┌─ Data provided
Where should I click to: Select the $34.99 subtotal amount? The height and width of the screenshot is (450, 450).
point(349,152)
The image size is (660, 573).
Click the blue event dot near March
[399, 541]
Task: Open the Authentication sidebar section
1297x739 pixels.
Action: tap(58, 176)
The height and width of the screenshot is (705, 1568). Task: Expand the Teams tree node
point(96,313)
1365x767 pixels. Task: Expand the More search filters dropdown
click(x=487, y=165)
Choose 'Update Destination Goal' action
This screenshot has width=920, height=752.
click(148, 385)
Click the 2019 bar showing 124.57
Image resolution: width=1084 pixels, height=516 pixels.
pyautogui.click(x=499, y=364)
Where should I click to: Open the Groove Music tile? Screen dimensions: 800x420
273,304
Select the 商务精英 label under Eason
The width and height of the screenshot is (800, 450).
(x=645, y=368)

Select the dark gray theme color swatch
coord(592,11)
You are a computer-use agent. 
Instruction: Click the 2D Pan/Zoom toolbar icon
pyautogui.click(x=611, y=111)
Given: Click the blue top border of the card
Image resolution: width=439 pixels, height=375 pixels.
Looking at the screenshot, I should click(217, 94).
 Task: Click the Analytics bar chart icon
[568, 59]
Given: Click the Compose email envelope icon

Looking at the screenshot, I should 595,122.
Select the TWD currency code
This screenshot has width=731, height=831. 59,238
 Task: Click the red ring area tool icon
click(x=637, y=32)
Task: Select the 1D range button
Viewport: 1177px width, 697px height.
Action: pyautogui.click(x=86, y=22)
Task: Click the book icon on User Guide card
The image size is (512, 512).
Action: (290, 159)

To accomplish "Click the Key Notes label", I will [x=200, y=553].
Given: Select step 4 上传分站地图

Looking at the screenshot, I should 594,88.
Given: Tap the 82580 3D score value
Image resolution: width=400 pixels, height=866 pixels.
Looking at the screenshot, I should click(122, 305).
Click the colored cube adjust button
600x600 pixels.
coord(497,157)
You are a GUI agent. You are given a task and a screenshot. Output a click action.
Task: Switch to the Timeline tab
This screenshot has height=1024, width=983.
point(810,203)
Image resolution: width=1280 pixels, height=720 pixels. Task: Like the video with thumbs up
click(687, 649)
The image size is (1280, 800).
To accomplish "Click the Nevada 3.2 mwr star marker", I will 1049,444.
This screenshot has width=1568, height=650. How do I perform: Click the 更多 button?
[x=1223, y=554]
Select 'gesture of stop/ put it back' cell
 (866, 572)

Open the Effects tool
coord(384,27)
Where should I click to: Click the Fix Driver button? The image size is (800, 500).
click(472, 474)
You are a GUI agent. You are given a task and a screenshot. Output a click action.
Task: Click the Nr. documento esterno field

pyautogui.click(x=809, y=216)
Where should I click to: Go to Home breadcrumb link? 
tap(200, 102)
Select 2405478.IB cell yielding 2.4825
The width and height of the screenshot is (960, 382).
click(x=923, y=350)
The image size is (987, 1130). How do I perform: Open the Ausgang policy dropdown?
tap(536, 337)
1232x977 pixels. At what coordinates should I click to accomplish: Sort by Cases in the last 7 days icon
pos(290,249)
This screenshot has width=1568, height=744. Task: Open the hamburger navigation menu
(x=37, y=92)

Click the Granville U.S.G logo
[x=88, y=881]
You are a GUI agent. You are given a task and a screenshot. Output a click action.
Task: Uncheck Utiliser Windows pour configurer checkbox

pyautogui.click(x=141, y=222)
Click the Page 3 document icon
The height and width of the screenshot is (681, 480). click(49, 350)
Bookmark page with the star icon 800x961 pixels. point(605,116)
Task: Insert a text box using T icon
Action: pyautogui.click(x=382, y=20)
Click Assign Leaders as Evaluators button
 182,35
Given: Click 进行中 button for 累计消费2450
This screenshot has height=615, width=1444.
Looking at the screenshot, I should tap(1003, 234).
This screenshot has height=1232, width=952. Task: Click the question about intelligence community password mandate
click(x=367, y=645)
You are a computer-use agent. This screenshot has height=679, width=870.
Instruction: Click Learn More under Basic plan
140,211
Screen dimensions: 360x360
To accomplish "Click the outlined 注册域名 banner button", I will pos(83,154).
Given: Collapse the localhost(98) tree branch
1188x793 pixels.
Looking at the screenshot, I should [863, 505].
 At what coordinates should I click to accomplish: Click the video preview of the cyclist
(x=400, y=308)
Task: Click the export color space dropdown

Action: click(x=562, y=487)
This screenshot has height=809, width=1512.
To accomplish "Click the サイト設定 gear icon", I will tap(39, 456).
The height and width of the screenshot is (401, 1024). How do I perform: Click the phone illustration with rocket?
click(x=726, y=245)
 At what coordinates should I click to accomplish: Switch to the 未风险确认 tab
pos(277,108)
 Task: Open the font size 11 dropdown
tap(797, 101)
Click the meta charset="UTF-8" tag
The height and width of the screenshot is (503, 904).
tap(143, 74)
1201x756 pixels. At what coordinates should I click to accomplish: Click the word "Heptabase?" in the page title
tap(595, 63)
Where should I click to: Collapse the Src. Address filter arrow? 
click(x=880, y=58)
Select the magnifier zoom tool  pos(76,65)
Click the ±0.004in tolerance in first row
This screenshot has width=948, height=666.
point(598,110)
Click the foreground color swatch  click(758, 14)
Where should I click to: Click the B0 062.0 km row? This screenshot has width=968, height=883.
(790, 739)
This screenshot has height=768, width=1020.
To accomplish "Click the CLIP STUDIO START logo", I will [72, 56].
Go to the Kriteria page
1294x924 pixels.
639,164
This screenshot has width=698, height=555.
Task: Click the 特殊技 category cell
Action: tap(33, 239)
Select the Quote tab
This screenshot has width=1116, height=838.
└─
• _Goal of the exercise_: Reply with every line of the listing that has the string "card".

• _Result for this task_:
Given: Click the blue top border of the card
Task: Click the book icon on User Guide card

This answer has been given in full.